→ **EXERCISE DETAILS**
Please copy the passage on 401(k) hardship withdrawal rules, starting at "Background: prior 401(k)" and ending after "nonelective contributions (QNECs).", and substitute "salary deferrals" for "elective deferrals".

=== PROVIDED TEXT ===

Background: prior 401(k) hardship withdrawal rules
In a 401(k) plan, generally, and subject to certain exceptions, amounts “attributable” to 401(k) elective deferrals may not be distributed earlier than severance from employment, death, or disability. One exception to this rule is for distributions “upon hardship of the employee.” Under the prior regulations the maximum hardship distribution was, however, limited to the amount of a participant’s actual 401(k) contributions, without taking into account earnings, qualified matching contributions (QMACs) or qualified nonelective contributions (QNECs).
IRS regulations break the hardship distribution analysis into two separate issues: (i) the distribution must be on account of an “immediate and heavy financial need;” and (ii) it must be “necessary to satisfy [that] financial need.”
With regard to issue (i), prior regulations provided a list of “deemed immediate and heavy financial needs,” including, e.g., “costs directly related to the purchase of a principal residence.” Let’s call this the “deemed need” rule.

=== STORED DATA ===

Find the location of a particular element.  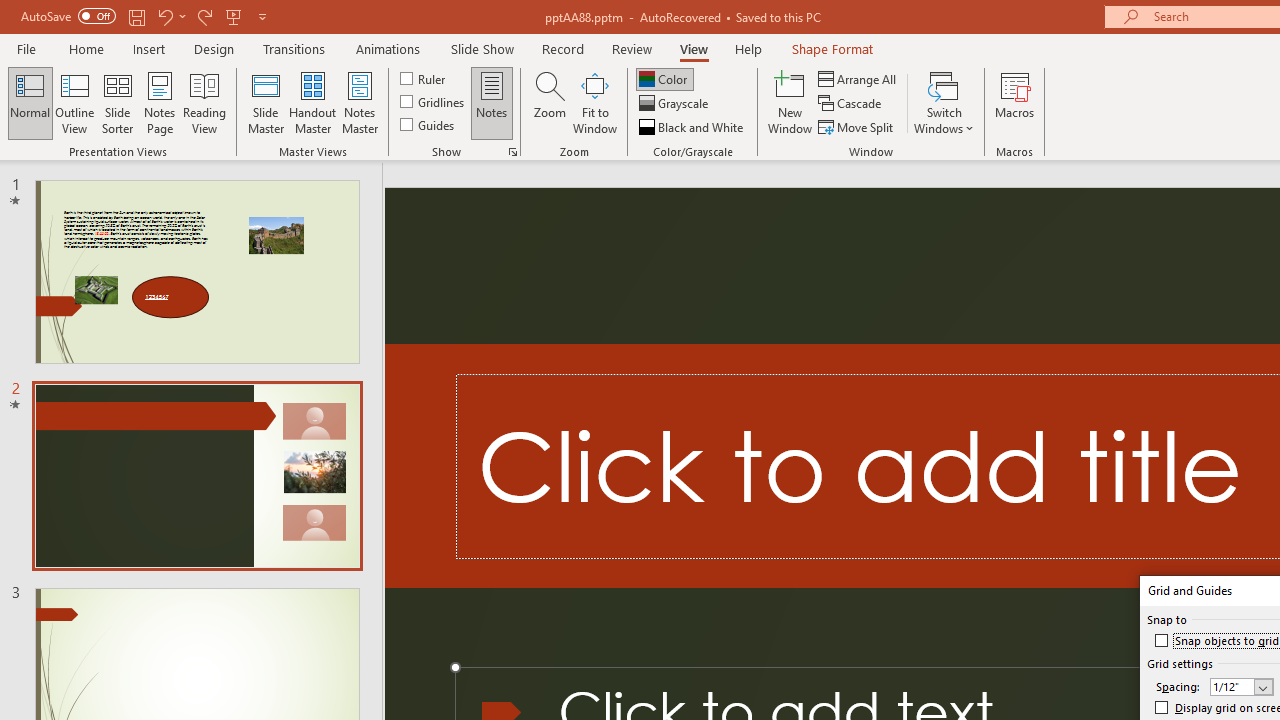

===

→ **RESULT BELOW**
Background: prior 401(k) hardship withdrawal rules
In a 401(k) plan, generally, and subject to certain exceptions, amounts “attributable” to 401(k) salary deferrals may not be distributed earlier than severance from employment, death, or disability. One exception to this rule is for distributions “upon hardship of the employee.” Under the prior regulations the maximum hardship distribution was, however, limited to the amount of a participant’s actual 401(k) contributions, without taking into account earnings, qualified matching contributions (QMACs) or qualified nonelective contributions (QNECs).